[Saved data entries]

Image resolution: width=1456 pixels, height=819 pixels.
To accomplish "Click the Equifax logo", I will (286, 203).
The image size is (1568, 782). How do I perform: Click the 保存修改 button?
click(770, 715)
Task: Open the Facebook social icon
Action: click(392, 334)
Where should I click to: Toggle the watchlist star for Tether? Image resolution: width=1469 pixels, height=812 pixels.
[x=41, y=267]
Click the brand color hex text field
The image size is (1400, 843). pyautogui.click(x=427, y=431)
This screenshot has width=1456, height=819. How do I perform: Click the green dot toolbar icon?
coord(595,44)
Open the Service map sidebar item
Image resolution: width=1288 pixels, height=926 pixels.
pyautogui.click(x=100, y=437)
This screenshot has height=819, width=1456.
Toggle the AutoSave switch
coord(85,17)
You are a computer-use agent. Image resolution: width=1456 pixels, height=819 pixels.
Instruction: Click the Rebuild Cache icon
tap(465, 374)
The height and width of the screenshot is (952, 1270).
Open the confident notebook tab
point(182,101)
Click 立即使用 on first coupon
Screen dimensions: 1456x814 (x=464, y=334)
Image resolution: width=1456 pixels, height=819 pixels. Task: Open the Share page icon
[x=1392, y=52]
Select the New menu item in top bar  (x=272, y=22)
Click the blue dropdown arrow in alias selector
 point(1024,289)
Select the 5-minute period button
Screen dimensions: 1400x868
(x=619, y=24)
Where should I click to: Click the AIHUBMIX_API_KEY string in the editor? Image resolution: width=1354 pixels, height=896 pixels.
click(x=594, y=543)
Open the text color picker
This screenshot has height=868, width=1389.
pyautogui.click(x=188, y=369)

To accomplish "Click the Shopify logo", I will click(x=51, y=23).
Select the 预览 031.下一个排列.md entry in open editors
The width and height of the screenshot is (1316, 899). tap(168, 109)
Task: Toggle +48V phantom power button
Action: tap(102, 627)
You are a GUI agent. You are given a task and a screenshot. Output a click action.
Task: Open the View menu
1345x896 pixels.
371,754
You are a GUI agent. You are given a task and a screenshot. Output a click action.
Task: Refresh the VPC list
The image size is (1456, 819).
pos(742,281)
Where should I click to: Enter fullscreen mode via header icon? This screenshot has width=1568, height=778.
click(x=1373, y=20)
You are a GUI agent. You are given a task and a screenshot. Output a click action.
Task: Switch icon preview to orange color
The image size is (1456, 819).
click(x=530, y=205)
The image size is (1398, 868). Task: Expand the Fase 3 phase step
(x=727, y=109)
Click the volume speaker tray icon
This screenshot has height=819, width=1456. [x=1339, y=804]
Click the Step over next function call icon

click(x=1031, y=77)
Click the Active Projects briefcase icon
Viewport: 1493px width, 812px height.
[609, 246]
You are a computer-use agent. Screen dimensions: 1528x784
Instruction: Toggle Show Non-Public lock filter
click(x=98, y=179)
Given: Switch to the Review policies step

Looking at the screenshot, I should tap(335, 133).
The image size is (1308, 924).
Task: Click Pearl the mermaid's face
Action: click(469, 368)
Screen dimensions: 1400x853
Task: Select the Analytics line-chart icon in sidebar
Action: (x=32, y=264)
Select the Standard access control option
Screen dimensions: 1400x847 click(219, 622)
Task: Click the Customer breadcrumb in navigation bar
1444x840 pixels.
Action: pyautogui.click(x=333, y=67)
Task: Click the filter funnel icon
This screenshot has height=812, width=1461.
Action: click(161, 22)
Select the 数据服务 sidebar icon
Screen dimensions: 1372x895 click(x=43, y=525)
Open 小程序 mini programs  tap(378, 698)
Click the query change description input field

# What you are asked to do:
Reproduce the records above in their entirety, unchanged.

# Response:
Image resolution: width=1456 pixels, height=819 pixels.
To accomplish "Click the Equifax logo", I will (286, 203).
The image size is (1568, 782). How do I perform: Click the 保存修改 button?
click(770, 715)
Task: Open the Facebook social icon
Action: click(392, 334)
Where should I click to: Toggle the watchlist star for Tether? Image resolution: width=1469 pixels, height=812 pixels.
[x=41, y=267]
Click the brand color hex text field
The image size is (1400, 843). pyautogui.click(x=427, y=431)
This screenshot has width=1456, height=819. How do I perform: Click the green dot toolbar icon?
coord(595,44)
Open the Service map sidebar item
Image resolution: width=1288 pixels, height=926 pixels.
pyautogui.click(x=100, y=437)
This screenshot has height=819, width=1456.
Toggle the AutoSave switch
coord(85,17)
You are a computer-use agent. Image resolution: width=1456 pixels, height=819 pixels.
Instruction: Click the Rebuild Cache icon
tap(465, 374)
The height and width of the screenshot is (952, 1270).
Open the confident notebook tab
point(182,101)
Click 立即使用 on first coupon
Screen dimensions: 1456x814 (x=464, y=334)
Image resolution: width=1456 pixels, height=819 pixels. Task: Open the Share page icon
[x=1392, y=52]
Select the New menu item in top bar  (x=272, y=22)
Click the blue dropdown arrow in alias selector
 point(1024,289)
Select the 5-minute period button
Screen dimensions: 1400x868
(x=619, y=24)
Where should I click to: Click the AIHUBMIX_API_KEY string in the editor? Image resolution: width=1354 pixels, height=896 pixels.
click(x=594, y=543)
Open the text color picker
This screenshot has height=868, width=1389.
pyautogui.click(x=188, y=369)

To accomplish "Click the Shopify logo", I will click(x=51, y=23).
Select the 预览 031.下一个排列.md entry in open editors
The width and height of the screenshot is (1316, 899). tap(168, 109)
Task: Toggle +48V phantom power button
Action: tap(102, 627)
You are a GUI agent. You are given a task and a screenshot. Output a click action.
Task: Open the View menu
1345x896 pixels.
371,754
You are a GUI agent. You are given a task and a screenshot. Output a click action.
Task: Refresh the VPC list
The image size is (1456, 819).
pos(742,281)
Where should I click to: Enter fullscreen mode via header icon? This screenshot has width=1568, height=778.
click(x=1373, y=20)
You are a GUI agent. You are given a task and a screenshot. Output a click action.
Task: Switch icon preview to orange color
The image size is (1456, 819).
click(x=530, y=205)
The image size is (1398, 868). Task: Expand the Fase 3 phase step
(x=727, y=109)
Click the volume speaker tray icon
This screenshot has height=819, width=1456. [x=1339, y=804]
Click the Step over next function call icon

click(x=1031, y=77)
Click the Active Projects briefcase icon
Viewport: 1493px width, 812px height.
[609, 246]
You are a computer-use agent. Screen dimensions: 1528x784
Instruction: Toggle Show Non-Public lock filter
click(x=98, y=179)
Given: Switch to the Review policies step

Looking at the screenshot, I should tap(335, 133).
The image size is (1308, 924).
Task: Click Pearl the mermaid's face
Action: click(469, 368)
Screen dimensions: 1400x853
Task: Select the Analytics line-chart icon in sidebar
Action: (x=32, y=264)
Select the Standard access control option
Screen dimensions: 1400x847 click(219, 622)
Task: Click the Customer breadcrumb in navigation bar
1444x840 pixels.
Action: pyautogui.click(x=333, y=67)
Task: Click the filter funnel icon
This screenshot has height=812, width=1461.
Action: click(161, 22)
Select the 数据服务 sidebar icon
Screen dimensions: 1372x895 click(x=43, y=525)
Open 小程序 mini programs  tap(378, 698)
Click the query change description input field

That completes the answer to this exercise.